Madonna with child and S. Giovannino
Marble, cm alt. 43
Base, cm 16 x 8
The sculpture in question, depicting a Madonna with Child and Saint Giovannino at his feet, is a marble artefact related to the Genoese school of the eighteenth century, developed in the wake of the great Baroque sculptors of the seventeenth century Genoa, such as Pierre Puget (Marseille 1620 -1694) and Filippo Parodi (Genoa, 1630 - Genoa, 22 July 1702). The obvious assimilation of pugetian and parodian models suggests that the work dates back to the very first years of the eighteenth century, when the theme of the sacred, emptied of pathetic accents for a more mild and subdued tone, It acquires a progressive stylization of the distinctive physiognomic forms and traits, such as the cutting of the eyes that becomes sharper.
It is interesting to note how the little Jesus, held in the arms of the Virgin, appears here as an ordinary child, slightly chubby and caught while he seeks the attention of his mother, who instead looks in the distance before him, as if foretelling his dramatic fate. At the foot of the robe, with an equally playful attitude, there is the little saint Giovannino.

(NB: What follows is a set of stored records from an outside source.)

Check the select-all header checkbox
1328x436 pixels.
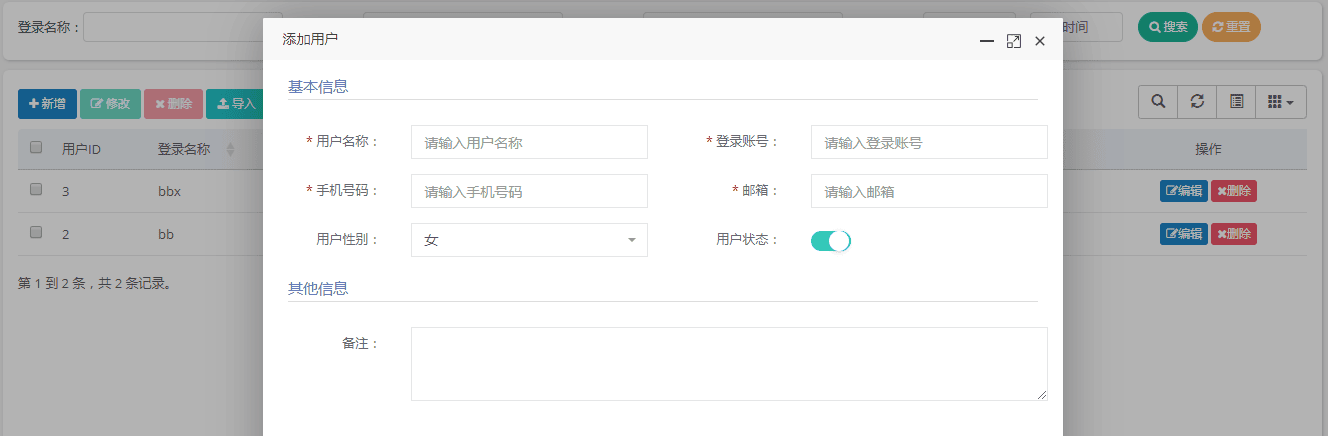(x=36, y=148)
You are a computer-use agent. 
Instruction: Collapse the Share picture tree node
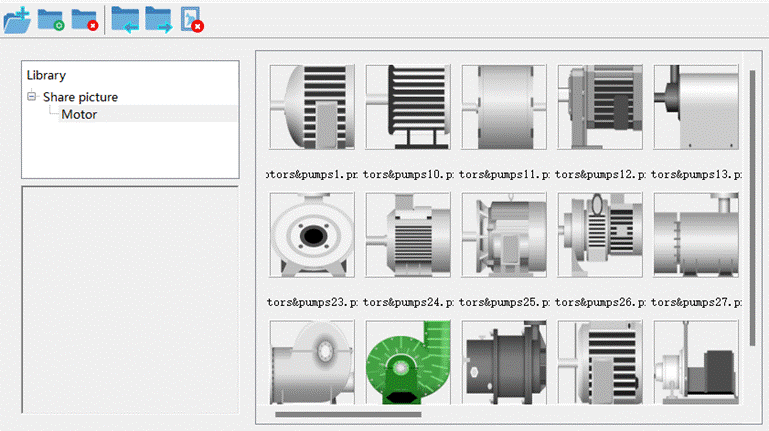point(32,97)
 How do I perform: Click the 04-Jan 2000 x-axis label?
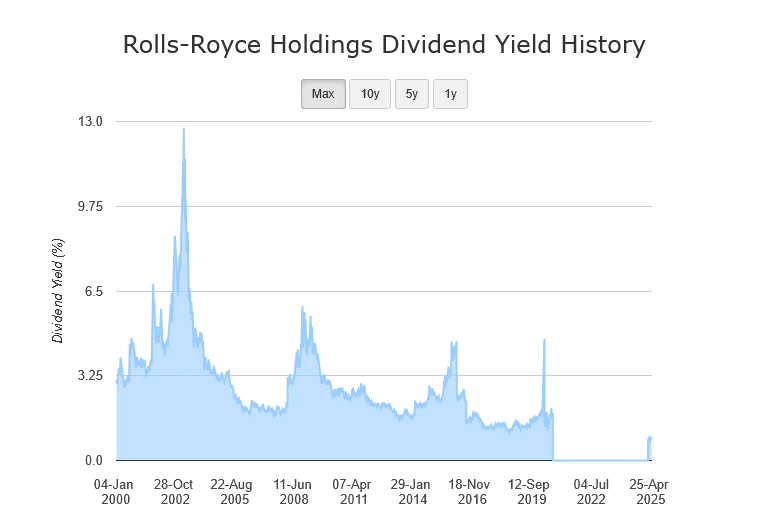(x=116, y=491)
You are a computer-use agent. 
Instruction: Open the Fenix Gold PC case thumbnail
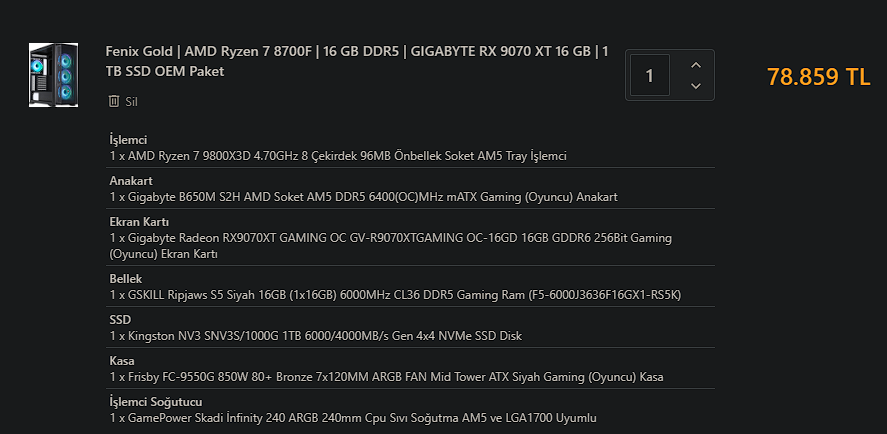pyautogui.click(x=53, y=75)
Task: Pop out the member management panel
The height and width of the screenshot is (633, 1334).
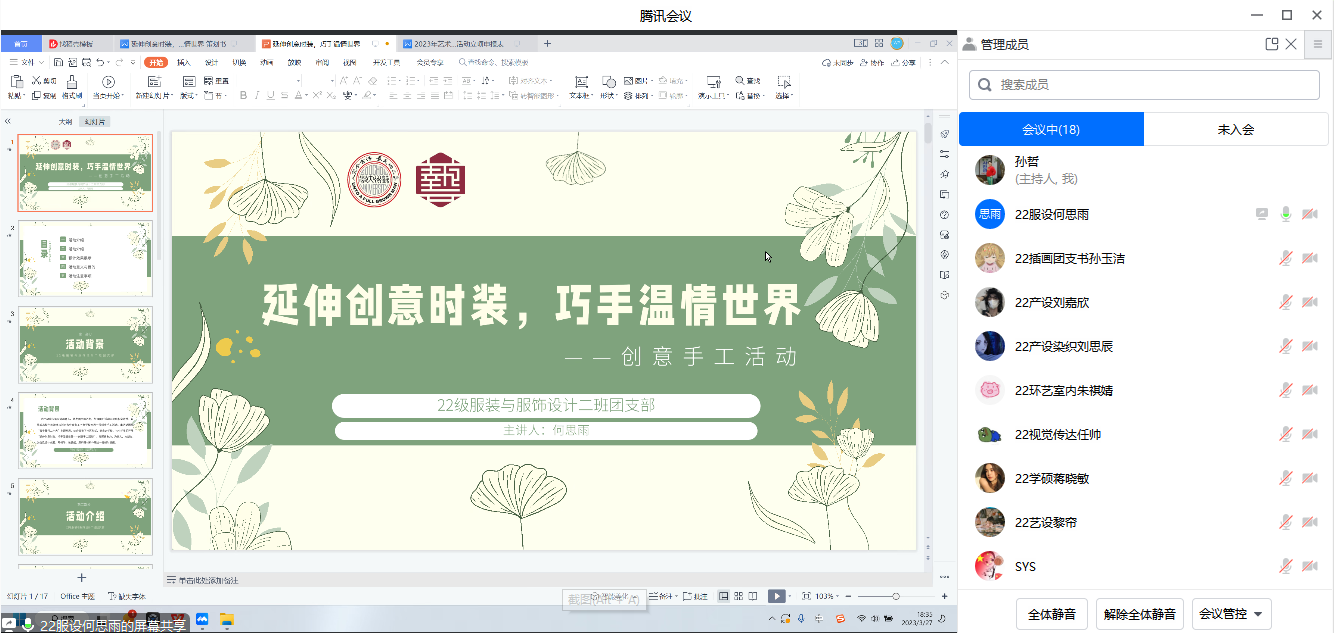Action: coord(1272,44)
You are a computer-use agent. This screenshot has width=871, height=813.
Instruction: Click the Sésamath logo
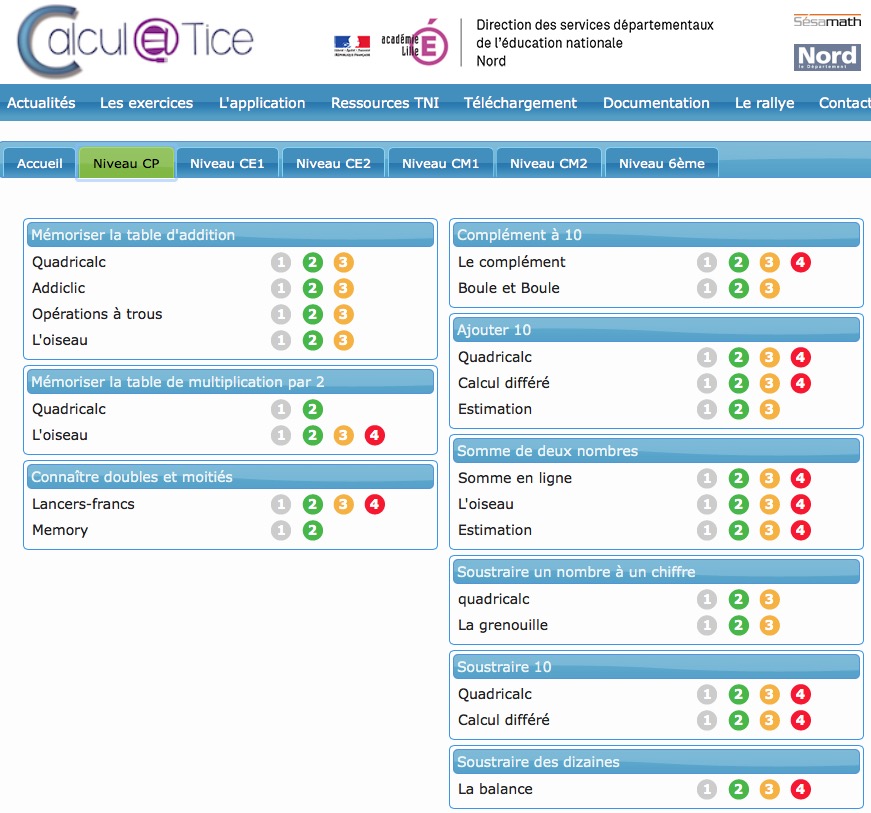pyautogui.click(x=827, y=20)
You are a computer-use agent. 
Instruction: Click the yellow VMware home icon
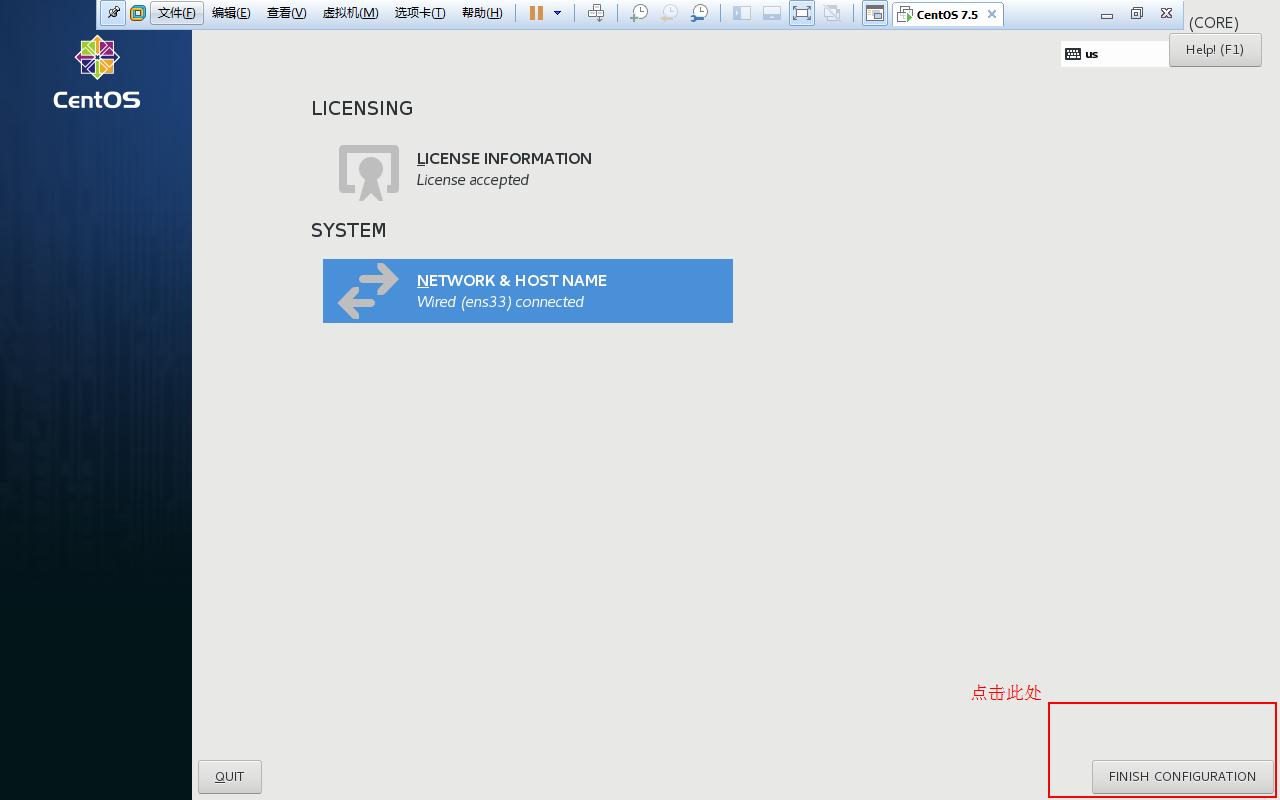(138, 13)
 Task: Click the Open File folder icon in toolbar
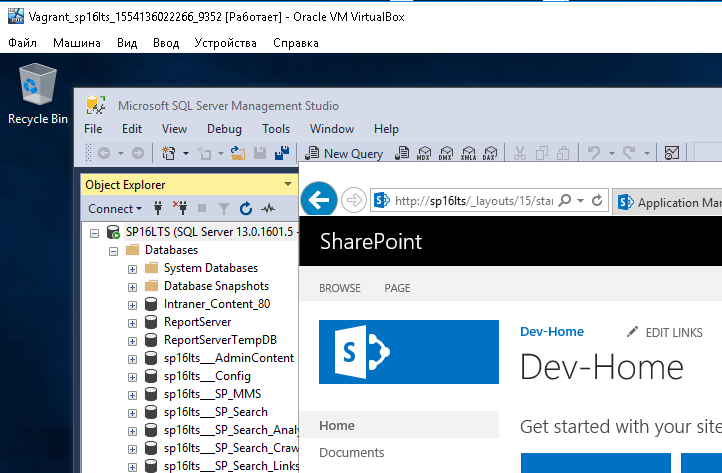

It is possible to detect a similar treatment of the theme - here reinterpreted - in the Madonna Carrega by Pierre Puget now kept in the Museum of Sant'Agostino di Genova and in the two-faced statue with Madonna and Child and Saint Anthony and child by unknown Genoese sculptor of the second half of the seventeenth century preserved in the same museum. A further reference is to be traced in the production of Filippo Parodi: the treatment of the child and the pose of his Madonna del Carmine of the Church of Santi Vittore and Carlo in Genoa can only have been spat for the present plasticizer.